▶ COMPITI DA SVOLGERE
1 > Stabilisca se ciascuna delle seguenti affermazioni concorda con il testo su globalizzazione e povertà, rispondendo sì o no e citando alla lettera le parole del testo che lo decidono: (a) l'esodo verso i paesi più ricchi riguarda popolazioni poverissime; (b) la globalizzazione accresce anche la sensibilità morale dei popoli; (c) l'idea che la salvezza cresca insieme ai pericoli è attribuita a Hölderlin.
2 > Prosegua il testo su globalizzazione e povertà dal punto in cui termina.

Ritornando al problema della povertà, forse il motivo della nostra avversione alla globalizzazione è dato dal fatto che essa tende a rendere più insopportabile la povertà percepita, sia agli occhi di coloro che la vivono sulla propria pelle, sia agli occhi di coloro che semplicemente la osservano. Senza questo surplus in termini di povertà percepita, non si capirebbe l’esodo in massa di popolazioni povere, ma non poverissime, verso i paesi più ricchi, che stiamo registrando in questi anni, specialmente nel Mediterraneo. Né si capirebbe il crescente senso di solidarietà da parte delle popolazioni ricche nei confronti di quelle più povere, al di là delle chiusure che pure si manifestano. Qui sembra proprio il caso di dire con Hölderlin che dove crescono i pericoli crescono anche le speranze di salvezza.

   

Sono precisamente le povertà che, manifestandosi, mettono questo nostro mondo globale di fronte alla necessità di globalizzare con decisione e realismo, non con stucchevoli quanto sterili sensi di colpa, anche il grande patrimonio culturale di cui disponiamo, in termini soprattutto di dignità, libertà e responsabilità di tutti gli uomini. La globalizzazione sta aumentando insomma non soltanto i beni materiali, ma, nonostante i rigurgiti di egoismo, chiusura e violenza che ci vediamo intorno, nonostante la sterile retorica sentimentale e autoflagellante nei confronti degli ultimi, dettata forse, più che dal cuore, dal desiderio di farsi belli davanti all’opinione pubblica, da parte soprattutto di molti intellettuali e politici occidentali, nonostante tutto questo, dicevo, la globalizzazione sta aumentando anche il grado di autentica sensibilità morale dei popoli e delle nazioni.

▶ DATI FORNITI

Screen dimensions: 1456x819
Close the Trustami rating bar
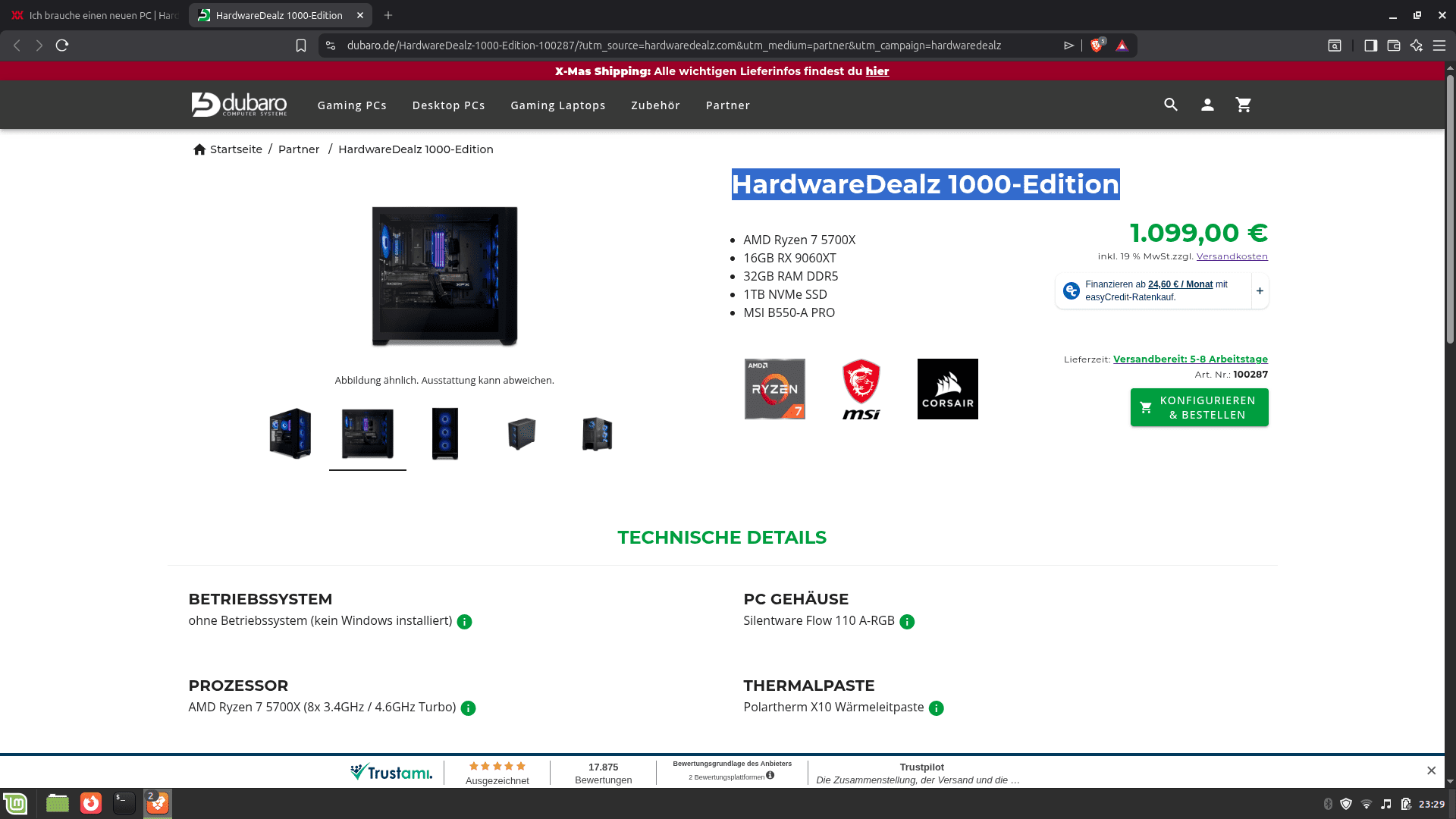tap(1431, 770)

▶ RISPOSTE SCRITTE
1 >
(a) No: "popolazioni povere, ma non poverissime".
(b) Sì: "la globalizzazione sta aumentando anche il grado di autentica sensibilità morale dei popoli e delle nazioni".
(c) Sì: "dire con Hölderlin che dove crescono i pericoli crescono anche le speranze di salvezza".

2 >
“Senza il necessario – si legge nella Politica di Aristotele – è impossibile sia vivere che vivere bene”. Una vita veramente umana, questo il senso dell’affermazione di Aristotele, può iniziare soltanto una volta che abbiamo il “necessario” per vivere. Coloro che dispongono di un reddito inferiore a 1,25 dollari al giorno hanno soltanto il problema di sopravvivere, non certo quello di “vivere bene”. E d’altra parte una “vita buona” non può essere misurata soltanto sulla disponibilità dei beni materiali necessari alla sopravvivenza. L’uguaglianza di quantità e qualità (più risorse materiali = migliore qualità della vita) vale soltanto al di sotto dei livelli di sussistenza. Soltanto laddove si muore di fame o si vive in condizioni di estrema povertà, un pezzo di pane o un lavoro precario e mal retribuito possono rappresentare automaticamente un miglioramento della vita umana. Ma una volta superata questa situazione d’indigenza l’automatismo non vale più. Come ho cercato di dire all’inizio, la qualità della vita umana è qualcosa che si gioca sia sulla dimensione materiale che su quella, in senso lato, socio-culturale. Così, accanto alla disponibilità di beni materiali, di un reddito che consenta un certo grado di consumo, giocano un ruolo importante anche altri fattori, quali la salute, le aspettative di vita, l’istruzione, la capacità di scelta delle persone, un ambiente naturale e sociale soddisfacente, la tutela dei diritti umani e via di seguito.

    

Siamo passati da un miliardo e 900 milioni di persone che vivevano in estrema povertà nel 1990 a circa 800 milioni del 2015

Per dirla con le parole dello “United Nations Development Programme” (UNDP), l’agenzia delle Nazioni Unite per lo sviluppo “Lo sviluppo umano ha due volti. Uno costituito dalla formazione delle capacità umane basilari, come il miglioramento della salute, della conoscenza, delle abilità. L’altro è l’uso che le persone fanno delle loro capacità –per fini produttivi, per il tempo libero o per essere attivi nelle relazioni culturali, sociali o politiche. Se i due volti dello sviluppo umano non saranno finemente bilanciati, ne potrebbe derivare una notevole frustrazione umana. D’accordo con il concetto di sviluppo umano, il reddito rappresenta solo un’opzione che le persone desiderano avere, anche se un’opzione importante. Ma non è il totale delle loro vite. Il proposito dello sviluppo è di incrementare le scelte umane, non solo il reddito”.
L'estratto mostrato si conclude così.